EGU General Assembly 2022
© Author(s) 2022. This work is distributed under
the Creative Commons Attribution 4.0 License.

Joint GNSS-InSAR analysis of ground deformation on the eastern flank of Mount Etna. 

Francesco Carnemolla1,4, Alessandro Bonforte2, Fabio Brighenti1,4, Pierre Briole3,2, Giorgio De Guidi1,4, Francesco Guglielmino2, and Giuseppe Puglisi2
Francesco Carnemolla et al.
  • 1University of Catania, Department of Biological, geological and environmental sciences, Catania, Italy (
  • 2Istituto Nazionale di Geofisica e Vulcanologia, Osservatorio Etneo, Piazza Roma 2, 95125 Catania, Italy
  • 3Laboratoire de Géologie de l'École Normale Supérieure, UMR CNRS-ENS-PSL 8538, 24 Rue Lhomond, 75005 Paris, France
  • 4CRUST – Centro inteRUniversitario per l’analisi SismoTettonica tridimensionale con applicazioni territoriali, Chieti, Italy

Mount Etna is located on eastern Sicily on the border of the collision zone between the Eurasia and Nubia plate. The regional geodynamic framework is characterized by two superimposed regional tectonic domains: a compressional one oriented N-S and an extensional one oriented approximately WNW-ESE. These two domains, together with the volcano-tectonic one, generated a tectonic system which is unique in the world. It exhibits a complex system of faults prevalently on the eastern flank of the volcano, which is the most complicated in terms of interaction between the tectonic, volcano and gravitational processes. The eastern flank of Mount Etna is the most active area of the volcano in terms of deformation and seismicity, because the deformation rates are at least one order of magnitude greater than the surrounding area, due to the eastwards sliding of this flank.

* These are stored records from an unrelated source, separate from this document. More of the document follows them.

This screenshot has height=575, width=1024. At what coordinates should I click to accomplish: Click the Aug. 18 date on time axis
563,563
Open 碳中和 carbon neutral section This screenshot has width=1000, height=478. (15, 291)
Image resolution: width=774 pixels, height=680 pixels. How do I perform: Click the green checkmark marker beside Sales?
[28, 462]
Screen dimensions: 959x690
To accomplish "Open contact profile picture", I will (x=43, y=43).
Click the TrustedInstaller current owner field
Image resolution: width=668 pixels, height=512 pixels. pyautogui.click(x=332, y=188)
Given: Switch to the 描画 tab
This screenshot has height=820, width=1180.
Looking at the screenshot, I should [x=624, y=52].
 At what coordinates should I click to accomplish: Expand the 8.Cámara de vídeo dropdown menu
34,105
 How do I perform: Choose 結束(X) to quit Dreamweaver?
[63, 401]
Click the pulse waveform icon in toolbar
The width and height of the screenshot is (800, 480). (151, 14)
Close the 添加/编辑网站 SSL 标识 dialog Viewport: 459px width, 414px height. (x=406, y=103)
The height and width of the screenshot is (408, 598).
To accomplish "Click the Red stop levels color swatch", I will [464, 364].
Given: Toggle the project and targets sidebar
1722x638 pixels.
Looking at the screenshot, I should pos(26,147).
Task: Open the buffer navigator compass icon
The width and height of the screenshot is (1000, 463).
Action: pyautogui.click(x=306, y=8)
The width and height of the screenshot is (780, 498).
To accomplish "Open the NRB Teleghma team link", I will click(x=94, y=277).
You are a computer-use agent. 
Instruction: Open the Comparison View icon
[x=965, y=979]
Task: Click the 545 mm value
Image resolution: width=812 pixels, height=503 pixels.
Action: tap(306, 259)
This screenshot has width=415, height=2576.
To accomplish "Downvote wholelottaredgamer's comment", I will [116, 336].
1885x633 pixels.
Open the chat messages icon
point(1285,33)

The monitoring and analysis of the high deformation occurring on the eastern flank of Mount Etna is the keystone for understanding the volcano-tectonic dynamics that, apart from the tectonic and volcanic processes, it is paramount relevant because involves the instability of this flank in a densely inhabited area. In this context the Istituto Nazionale di Geofisica e Vulcanologia – Osservatorio Etneo (INGV-OE) created one of the most sophisticated and complete monitoring networks in the world in terms of number of multi-disciplinary station (seismic, geodetic, geochemistry). Since 2014, the GeoDynamic & GeoMatic Laboratory (GD&GM-LAB) of the University of Catania started to create many GNSS sub networks, belonging to the UNICT-Net, in order to determine the offsets occurring on the blocks of each fault of the eastern flank.

In order to have a complete analysis of deformation, INGV-OE and the GD&GM-LAB started to consider this area as an “open-air laboratory” where integrate GNSS and InSAR data with the twofold objective: to characterize the dynamic of this area for contributing to the volcanic hazard assessment and to identify precursor phenomena on shear structures analysing the relationship between kinematics, dynamics and volcano processes in the frame of the ATTEMPT INGV project.

How to cite: Carnemolla, F., Bonforte, A., Brighenti, F., Briole, P., De Guidi, G., Guglielmino, F., and Puglisi, G.: Joint GNSS-InSAR analysis of ground deformation on the eastern flank of Mount Etna. , EGU General Assembly 2022, Vienna, Austria, 23–27 May 2022, EGU22-13057,, 2022.